_WHAT YOU ARE ASKED TO DO_. Only an exact copy is wanted: the lines from the one holding "The height and" through the last line below, minus the pictures.

** Opening RECORDS SHOWN block **

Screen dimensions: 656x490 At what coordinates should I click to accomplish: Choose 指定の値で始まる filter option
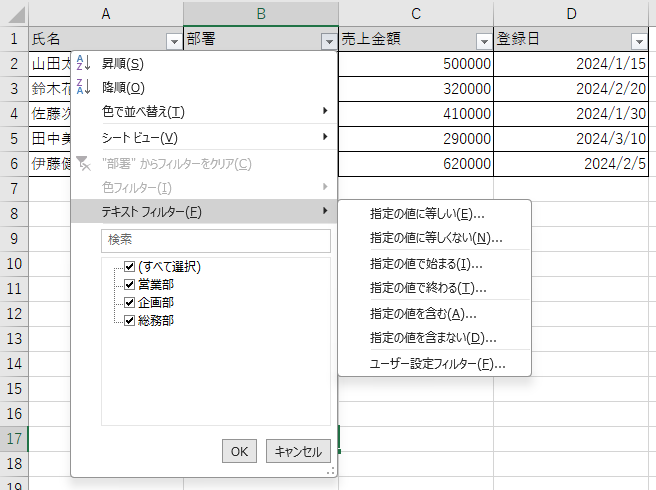[426, 264]
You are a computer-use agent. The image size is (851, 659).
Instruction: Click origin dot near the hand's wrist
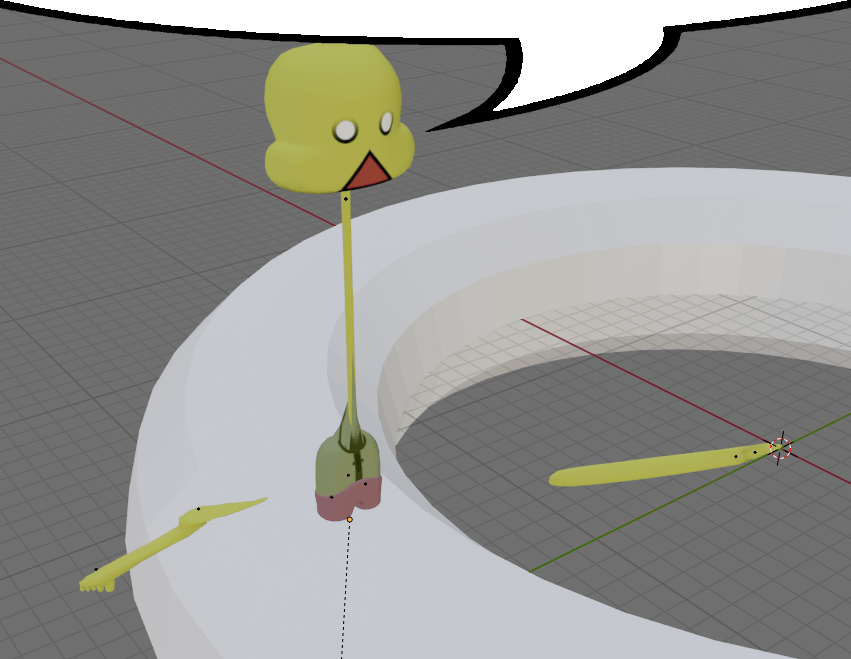(x=96, y=570)
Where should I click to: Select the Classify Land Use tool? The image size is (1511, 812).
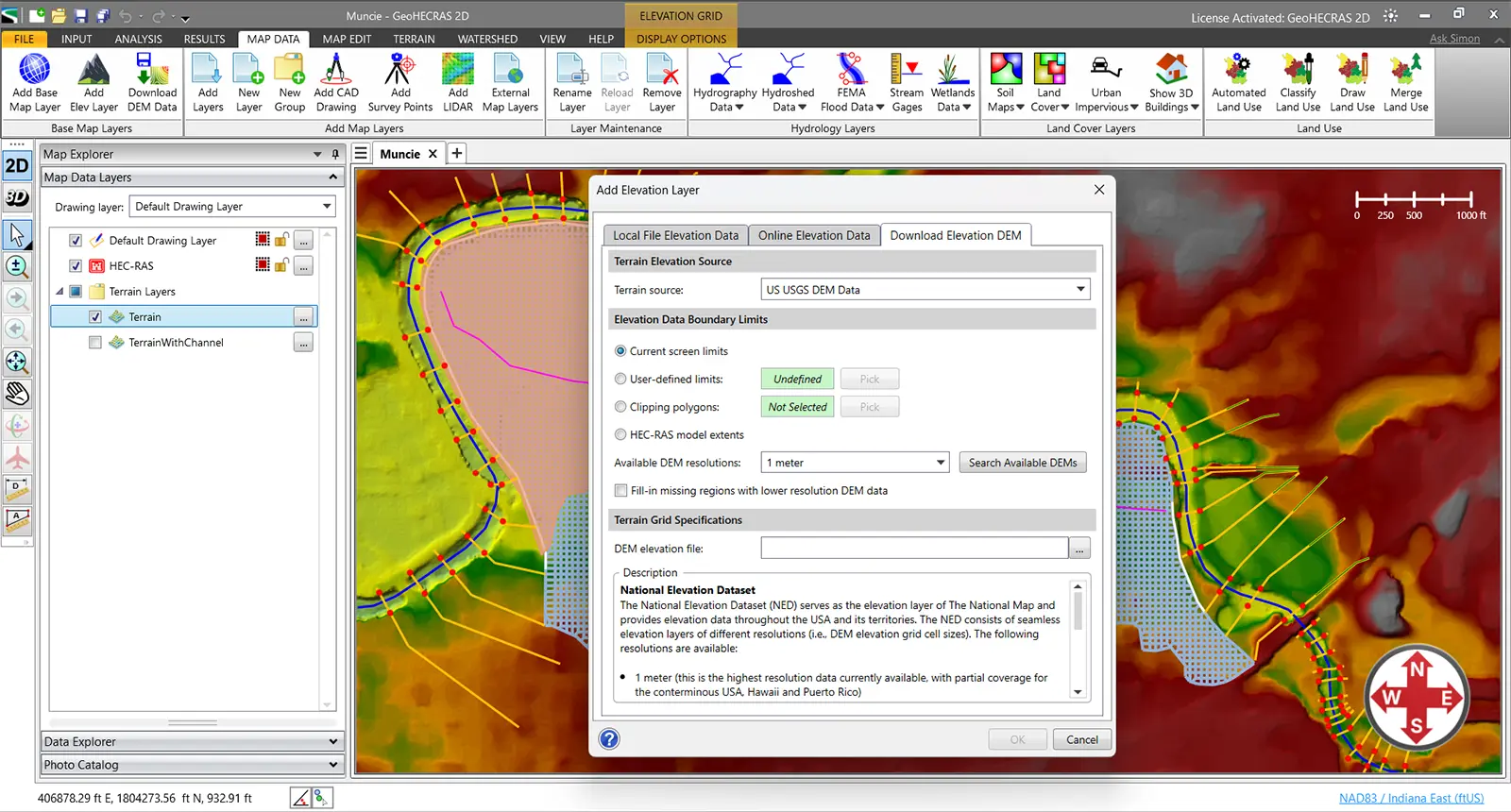(x=1298, y=83)
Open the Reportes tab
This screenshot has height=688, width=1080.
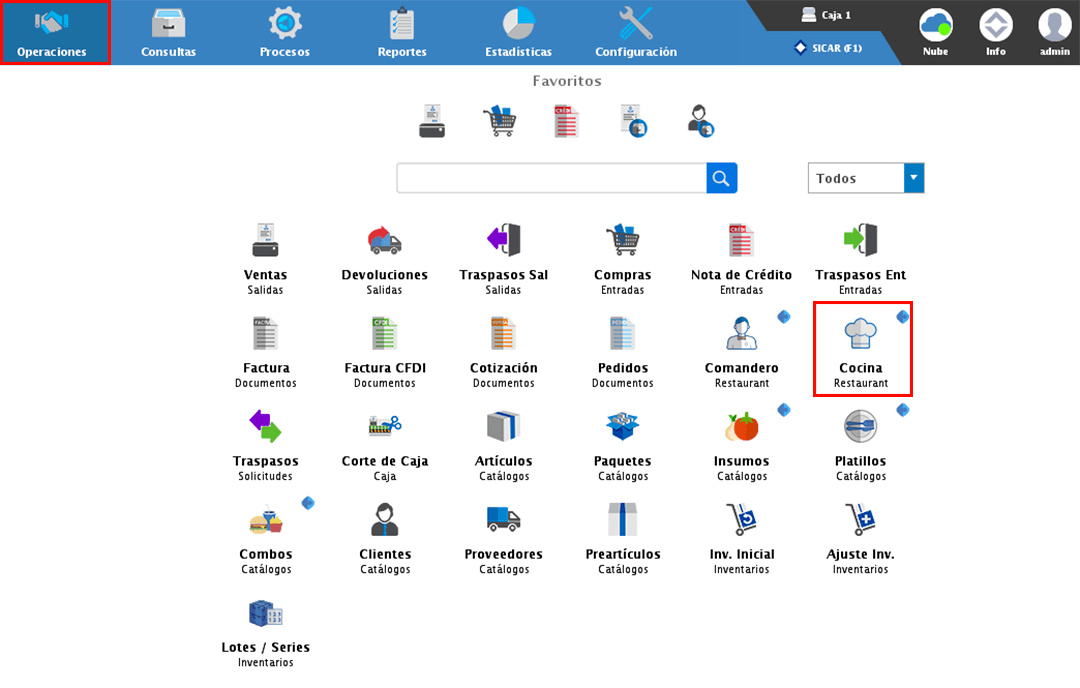click(x=402, y=32)
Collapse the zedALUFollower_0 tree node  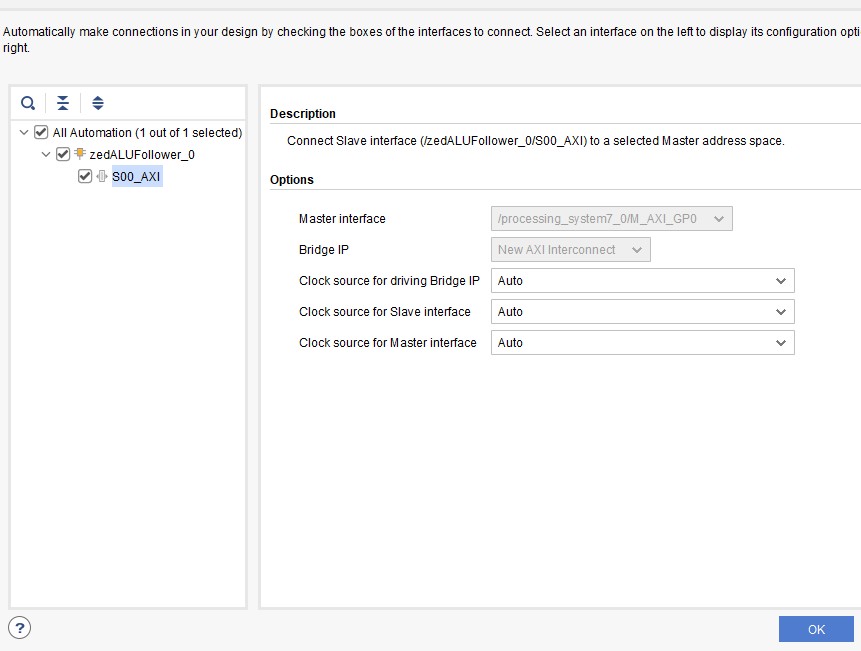tap(46, 154)
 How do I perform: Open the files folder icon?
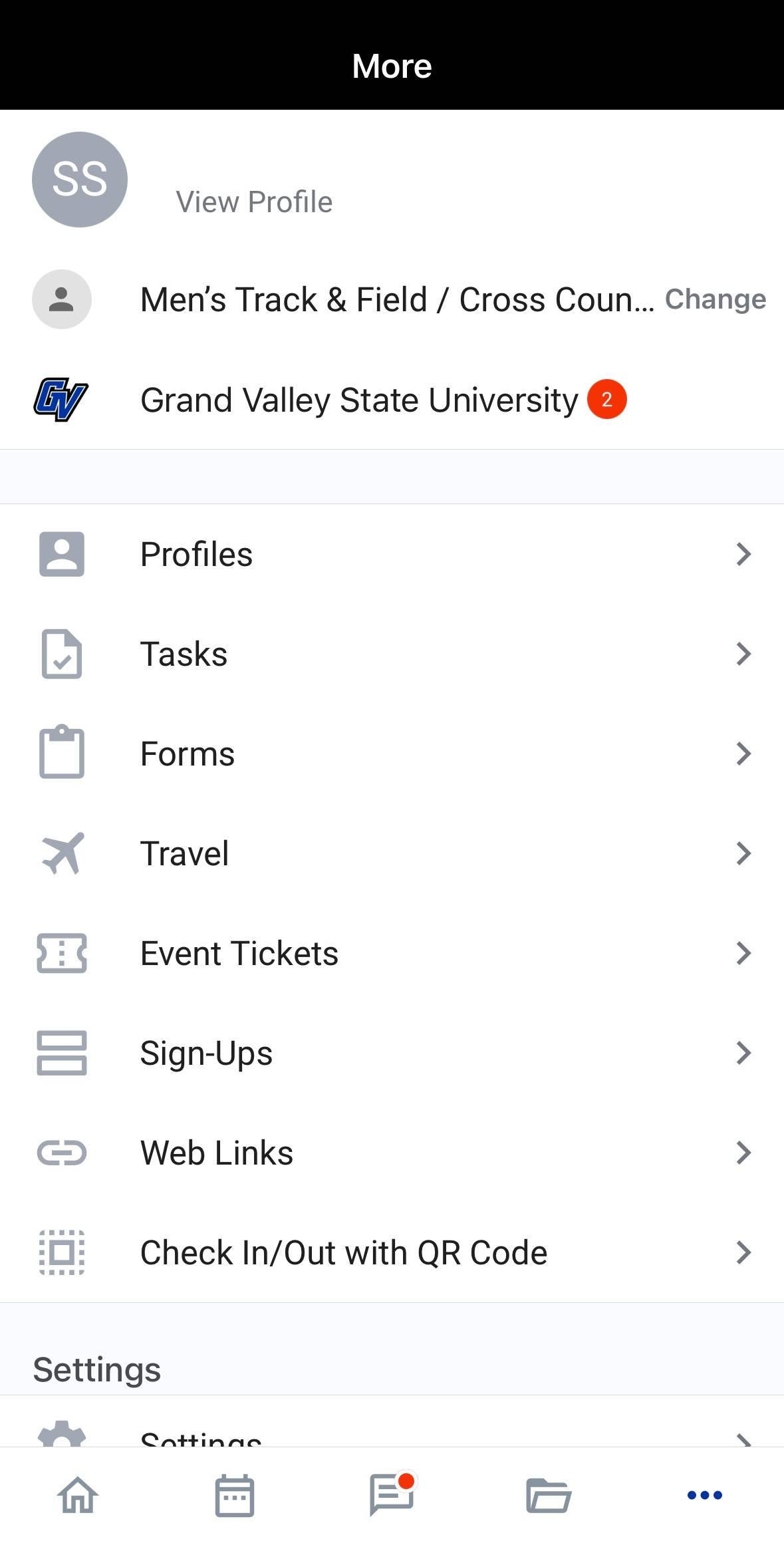(549, 1495)
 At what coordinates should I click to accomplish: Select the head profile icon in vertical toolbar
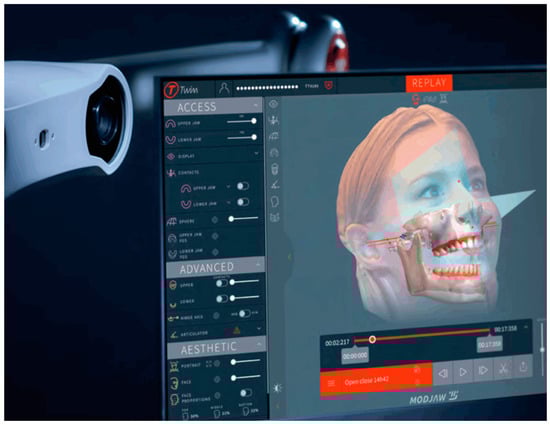(275, 201)
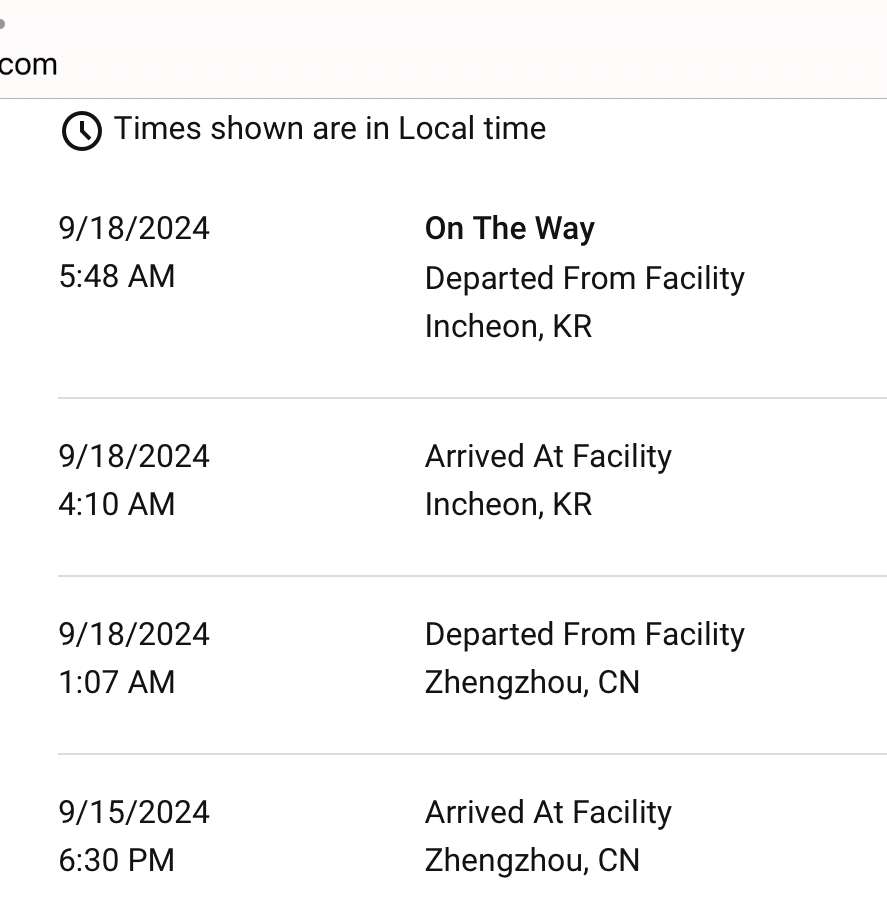The width and height of the screenshot is (887, 921).
Task: Click "Arrived At Facility" in the 4:10 AM entry
Action: tap(548, 457)
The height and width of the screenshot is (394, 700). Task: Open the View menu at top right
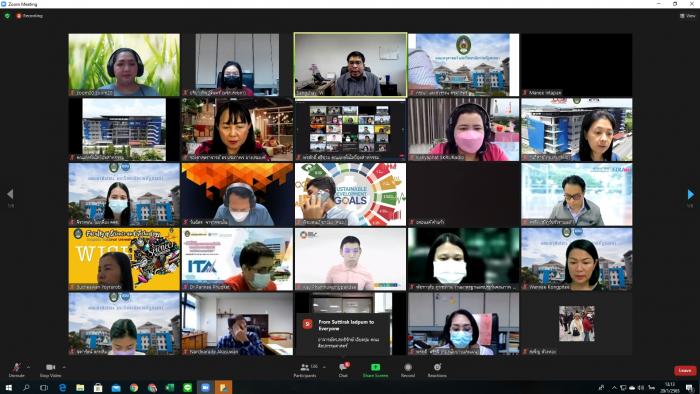[688, 16]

** Closing RECORDS SHOWN block **

_WRITTEN ANSWER_.
The height and width of the screenshot is (394, 700). Task: Open the View menu at top right
[688, 16]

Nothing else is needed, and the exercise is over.